Após conquistar nossos corações em Para Todos Os Garotos Que Já Amei e Siera Burgess É Uma Loser, o queridinho Noah Centineo ganhou um filme para chamar de seu. Em O Date Perfeito, Centineo não está mais renegado a interpretar apenas um “crush” ou namorado, mas sim o personagem principal da trama.

No filme, original da Netflix, ele vive Brooks Rattigan, um adolescente que sonha em entrar para a universidade de Yale. Apesar de ter boas notas, seu currículo não é bom o suficiente para conseguir uma bolsa na prestigiada instituição, o que dificulta a situação já que ele precisa dar um jeito de arcar com os custos que esse sonho terá. Depois de receber uma proposta em ser pago para levar Celia (Laura Marano), a prima de um colega de sala, a um baile da escola, ele decide que esse pode ser seu ganha-pão.

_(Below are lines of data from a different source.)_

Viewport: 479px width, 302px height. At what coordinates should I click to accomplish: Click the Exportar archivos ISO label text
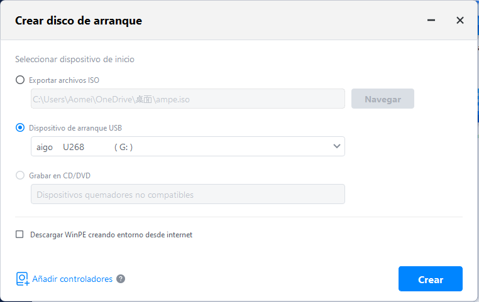point(64,80)

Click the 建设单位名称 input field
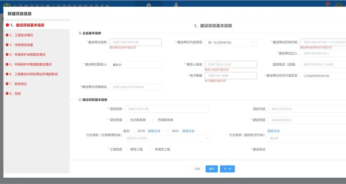click(x=135, y=42)
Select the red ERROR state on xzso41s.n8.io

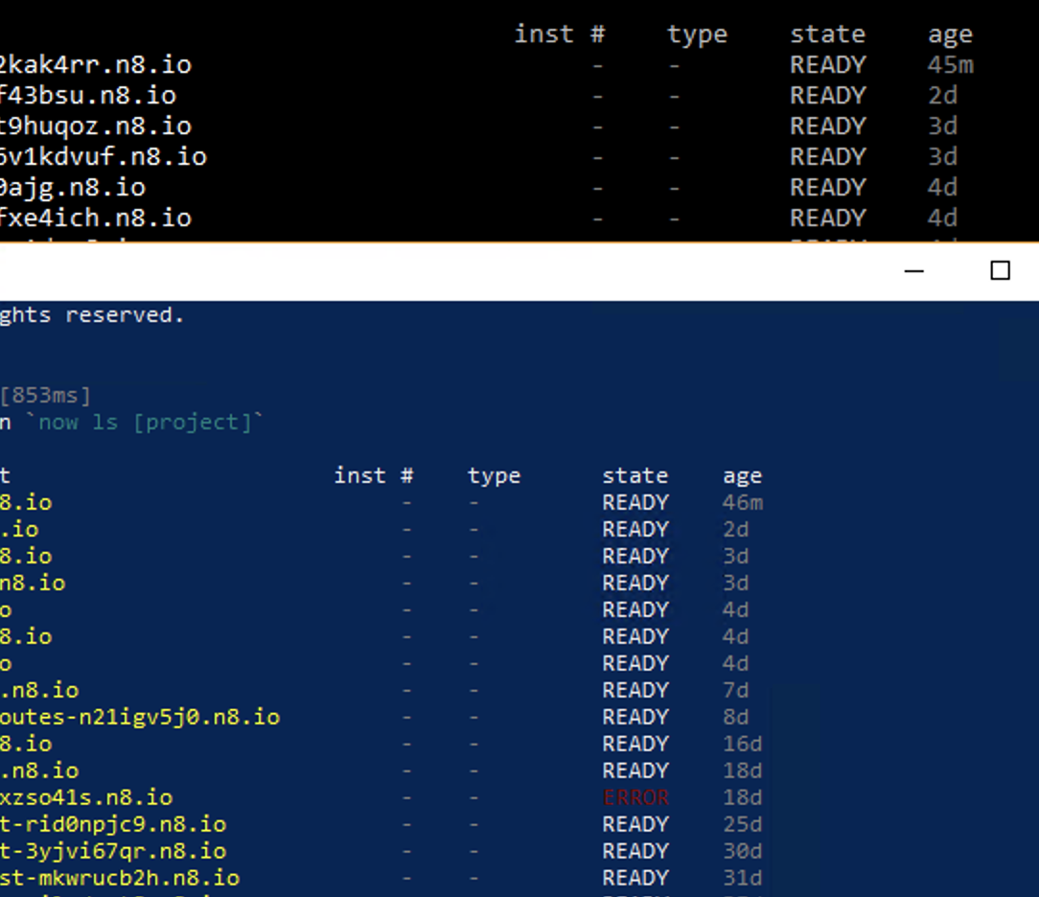pyautogui.click(x=636, y=796)
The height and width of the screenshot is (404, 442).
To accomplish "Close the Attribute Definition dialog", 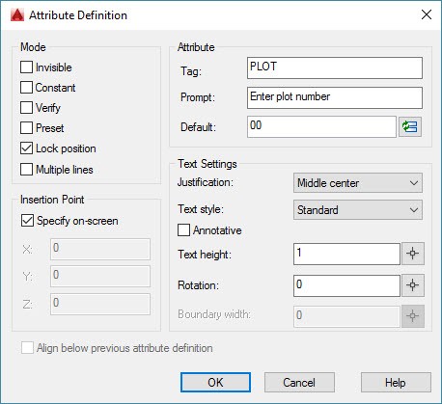I will 427,14.
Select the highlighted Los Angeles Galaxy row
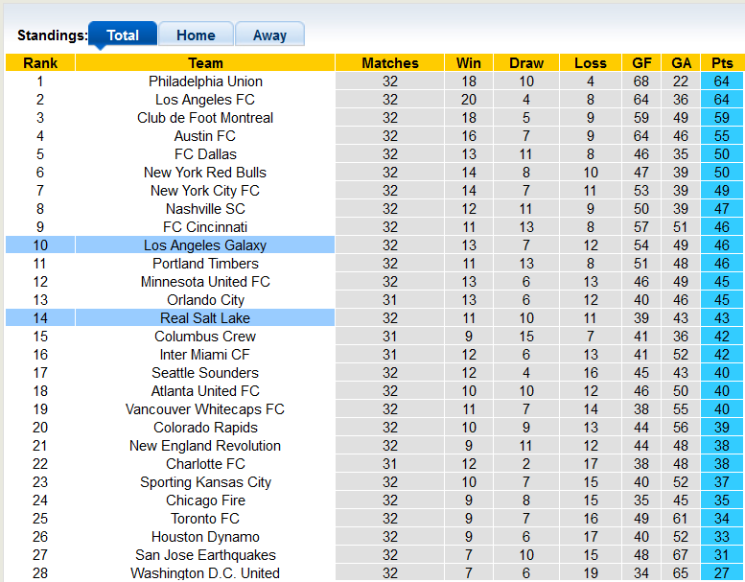Screen dimensions: 745x582 pyautogui.click(x=205, y=245)
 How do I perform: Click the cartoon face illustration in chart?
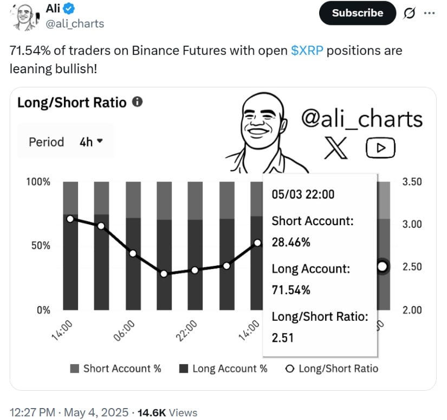[262, 129]
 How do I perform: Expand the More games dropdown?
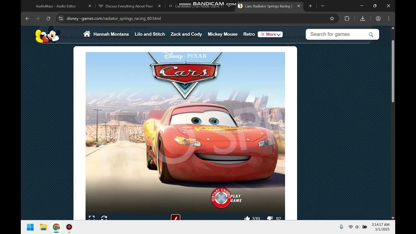270,34
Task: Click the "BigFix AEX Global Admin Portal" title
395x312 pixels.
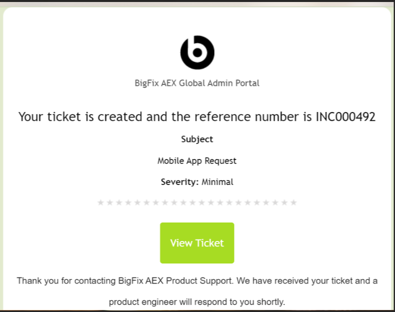Action: click(x=197, y=83)
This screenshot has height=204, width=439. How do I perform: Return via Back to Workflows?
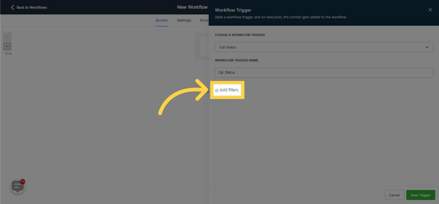click(31, 7)
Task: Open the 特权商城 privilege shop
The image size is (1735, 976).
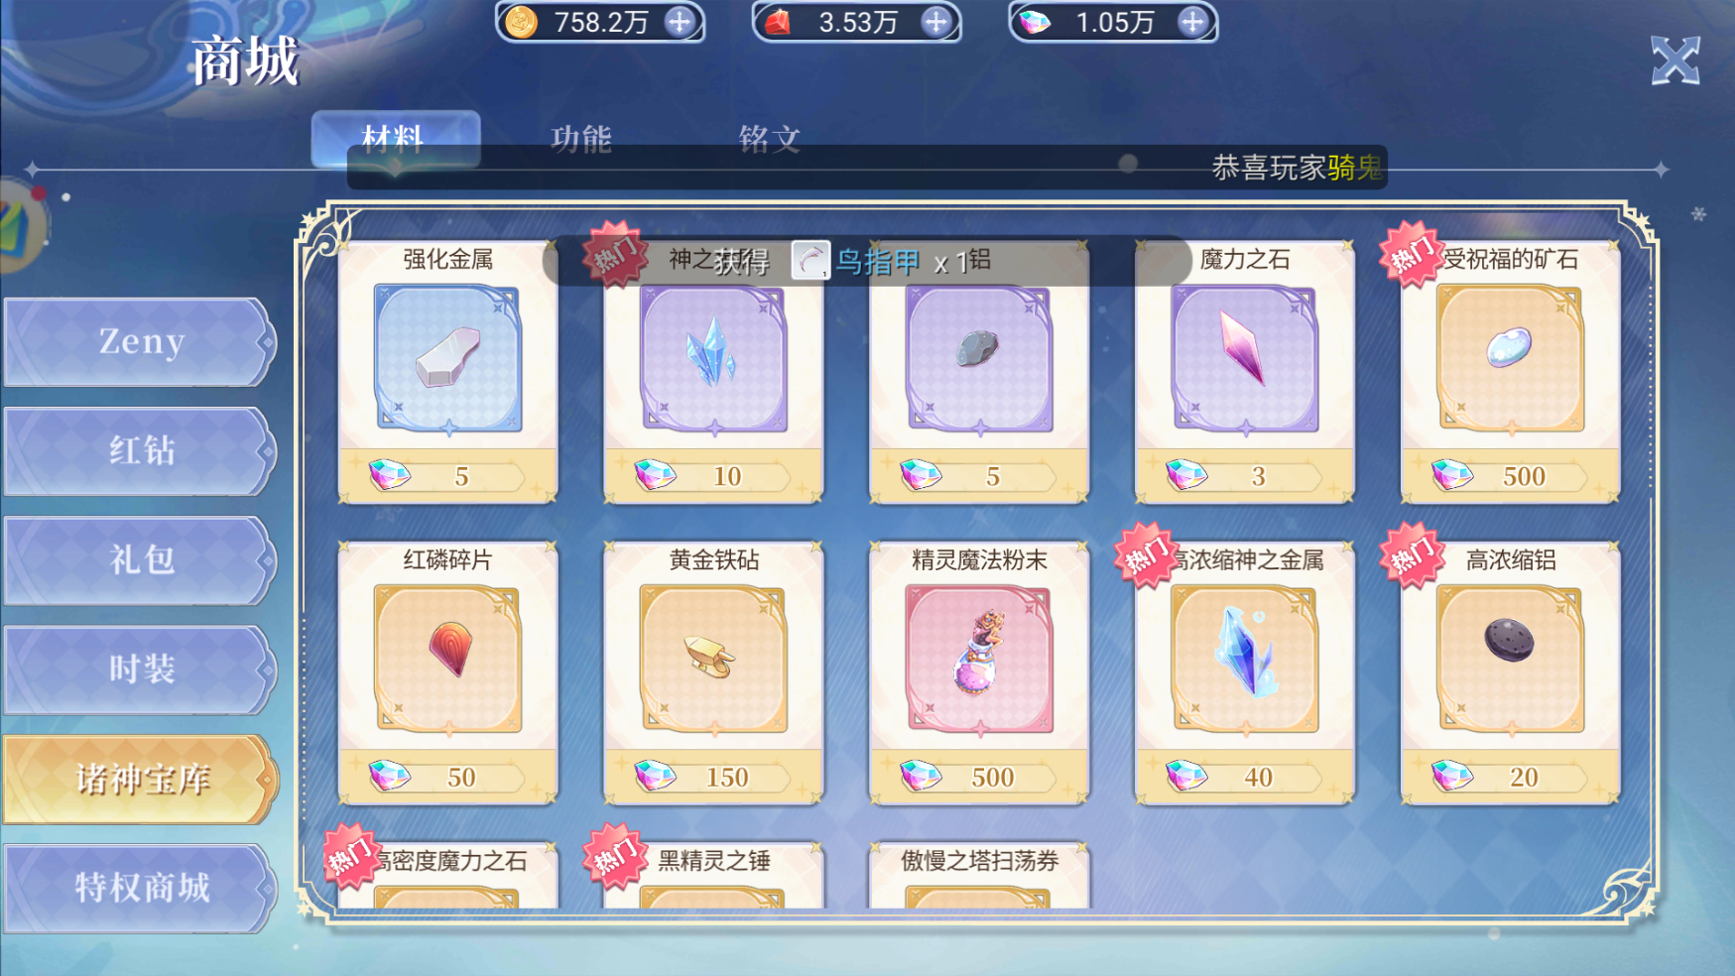Action: 140,888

Junto com seu melhor amigo Murph (Odiseas Georgiadis), ele cria um aplicativo chamado “The Stand-In” para prestar serviços de acompanhante nas mais diversas situações – claro, da forma mais inocente que um filme com classificação para 12 anos pode explorar. Nessa plataforma, a garota insere a ocasião e quais características deve ter para comportar-se como o melhor par possível. Por um acaso do destino, graças aos filmes clichês, acaba aproximando-se bastante de Celia, que torna-se uma boa amiga. E é através dela que conhece Shelby (Camila Mendes), a garota mais popular e bonita da escola. Assim, Brooks percebe que além de ir para Yale, namorar Shelby seria outro sonho da vida perfeita que ele quer levar.

Como toda boa comédia romântica adolescente, O Date Perfeito segue à risca a receita certa para ter um bom clichê. Levemente previsível, não tem reviravoltas e nem causa grandes reflexões, mas é gostoso de ver mesmo assim. Além disso, quem acompanha as rom-coms do momento sabe que qualquer filme com Centineo num contexto adolescente já é um bom motivo para assistir.

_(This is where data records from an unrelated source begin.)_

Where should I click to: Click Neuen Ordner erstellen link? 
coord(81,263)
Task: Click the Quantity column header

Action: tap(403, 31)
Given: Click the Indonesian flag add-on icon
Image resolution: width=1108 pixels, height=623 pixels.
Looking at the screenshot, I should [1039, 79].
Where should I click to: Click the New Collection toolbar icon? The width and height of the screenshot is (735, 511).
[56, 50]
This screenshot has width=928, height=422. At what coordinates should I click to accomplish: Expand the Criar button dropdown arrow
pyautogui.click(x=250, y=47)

Ainda que já espera-se não ser um filme tão elaborado, a Netflix vendeu bem mais do que tinha. Camila Mendes é muito conhecida pelo seu papel de Veronica Lodge, na série Riverdale. Como a série tem um público relativamente similar ao do filme, é certo que a a aposta na atriz para interpretar Shelby chamou bastante atenção do público. É uma pena que sua participação seja mínima. A personagem não faz muita diferença na construção da história e isso é bem decepcionante, pois o trailer dá a entender que ela e Brooks teriam um romance (e os fãs já piraram só de pensar em Mendes com Centineo, bem couple goals). Na verdade, a relação que eles têm acontece de forma bem jogada e rápida, como se tivesse sido mencionada no roteiro apenas por obrigação.

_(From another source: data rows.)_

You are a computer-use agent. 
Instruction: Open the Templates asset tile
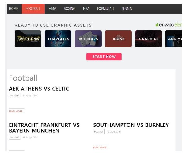coord(58,39)

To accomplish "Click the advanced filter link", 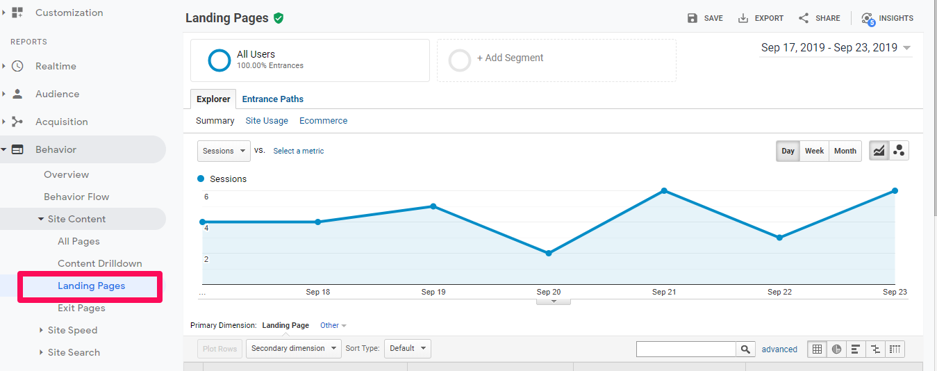I will pyautogui.click(x=779, y=349).
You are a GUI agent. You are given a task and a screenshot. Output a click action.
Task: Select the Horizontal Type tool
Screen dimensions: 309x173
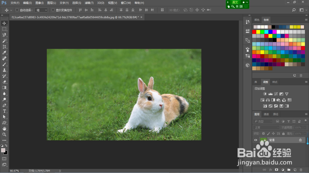(x=4, y=111)
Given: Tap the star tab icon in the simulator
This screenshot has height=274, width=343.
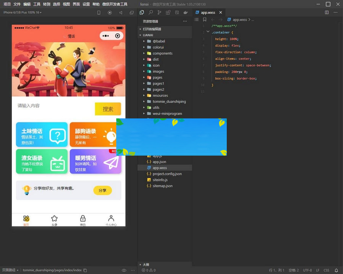Looking at the screenshot, I should 54,219.
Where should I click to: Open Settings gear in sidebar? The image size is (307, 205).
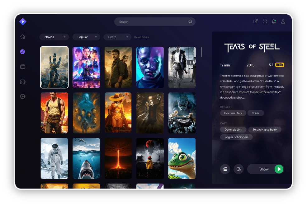23,96
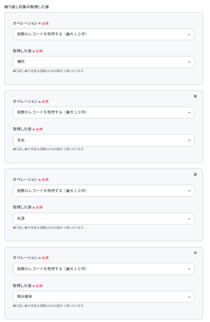Open the オペレーション dropdown above 気温
Screen dimensions: 210x322
[103, 191]
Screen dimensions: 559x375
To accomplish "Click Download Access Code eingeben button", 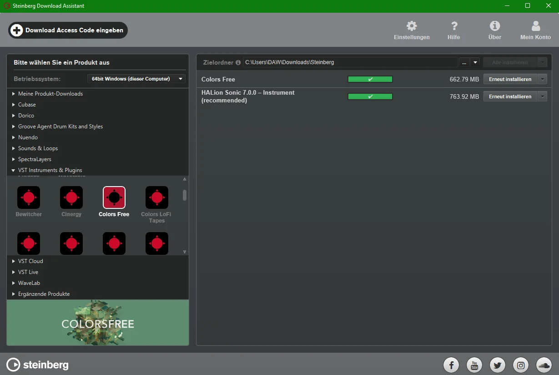I will 68,30.
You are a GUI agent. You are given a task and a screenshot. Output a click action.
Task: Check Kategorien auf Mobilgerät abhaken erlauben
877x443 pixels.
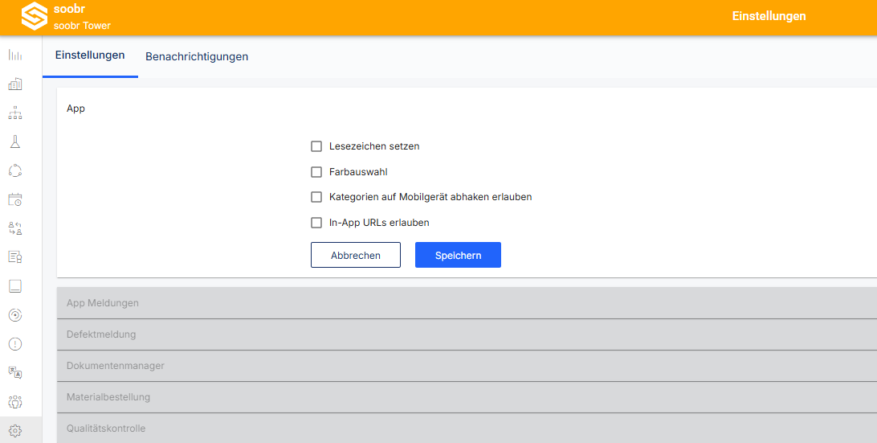coord(316,197)
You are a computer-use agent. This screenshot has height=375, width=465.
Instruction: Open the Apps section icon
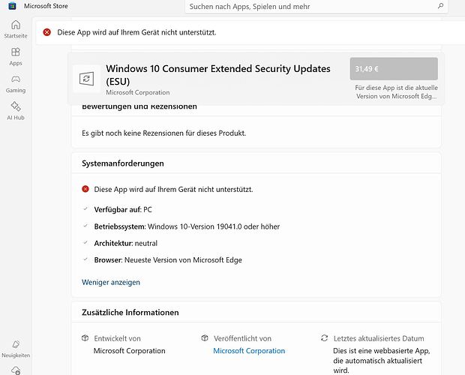16,56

Tirando essa frustração, o filme é bem interessante de ver. A Netflix segue está investindo no quesito representatividade e, desta vez, colocou Murph como um personagem gay, negro e nerd. Celia, que tem um quê de garota rebelde, é a responsável pelas pequenas lições de vida que aparecem ao longo da trama e mostra a importância de valorizar e aceitar quem você é. E Brooks, claro, como todo bom personagem de Noah Centineo, é cheio de carisma e riso fácil. Que me perdoem pelo trocadilho, mas qualquer filme com ele já é um date perfeito.